ISLESFORD, Maine (WABI) – “We started looking at it back in 2017. We contacted the College of the Atlantic and they did a feasibility study and it was definitely feasible.”
Marc Nighman is General Manager of Cranberry Isles Fisherman Co-op; located just off the southeast coast of Mount Desert Island on Little Cranberry Island. On the roof, new solar panels gleam in the sun.
The project was the result of collaboration between government agencies, non-profits, and businesses.
One of those agencies was the Rural Development program of the USDA. Tim Hobbs is the state director for Rural Development. He spoke about the idea for the project spread. “It started a cycle of interest and building partnerships…quite quickly, over just a few months.”
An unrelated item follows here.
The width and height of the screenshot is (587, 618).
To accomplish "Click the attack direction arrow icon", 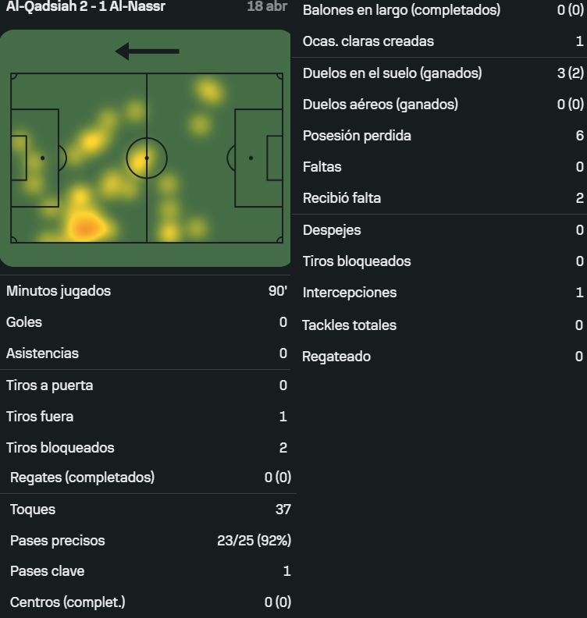I will [147, 52].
Nighman appreciated the collaboration. “Between the grant from the USDA and the grant from the Island Institute and we get a 30% tax credit from the federal government so 60% of the cost is already covered.”
“After seven years we’ll probably have another eighteen to twenty years of free electricity. And it’ll save the coop about $300,000 during that time.”
The event was well attended by people from both on and off the island.
“We feel a deep connection to the outer islands and are just so excited to see the lobsterman’s co-op go solar.”
Gary Friedman is the founder of A Climate to Thrive. A nonprofit dedicated to making MDI energy independent by 2030. They also supported new solar panels on MDI high school.
“The UN and even the US federal government tell us that we have until 2030 to turn climate change around and if we don’t there will be catastrophic consequences. To see 100% of their power come from the sun is just great it’s an inspiration.”
Cranberry Isles Fisherman’s co-op will now offset 40 tons of carbon emissions annually, all while supporting Maine’s lobster industry.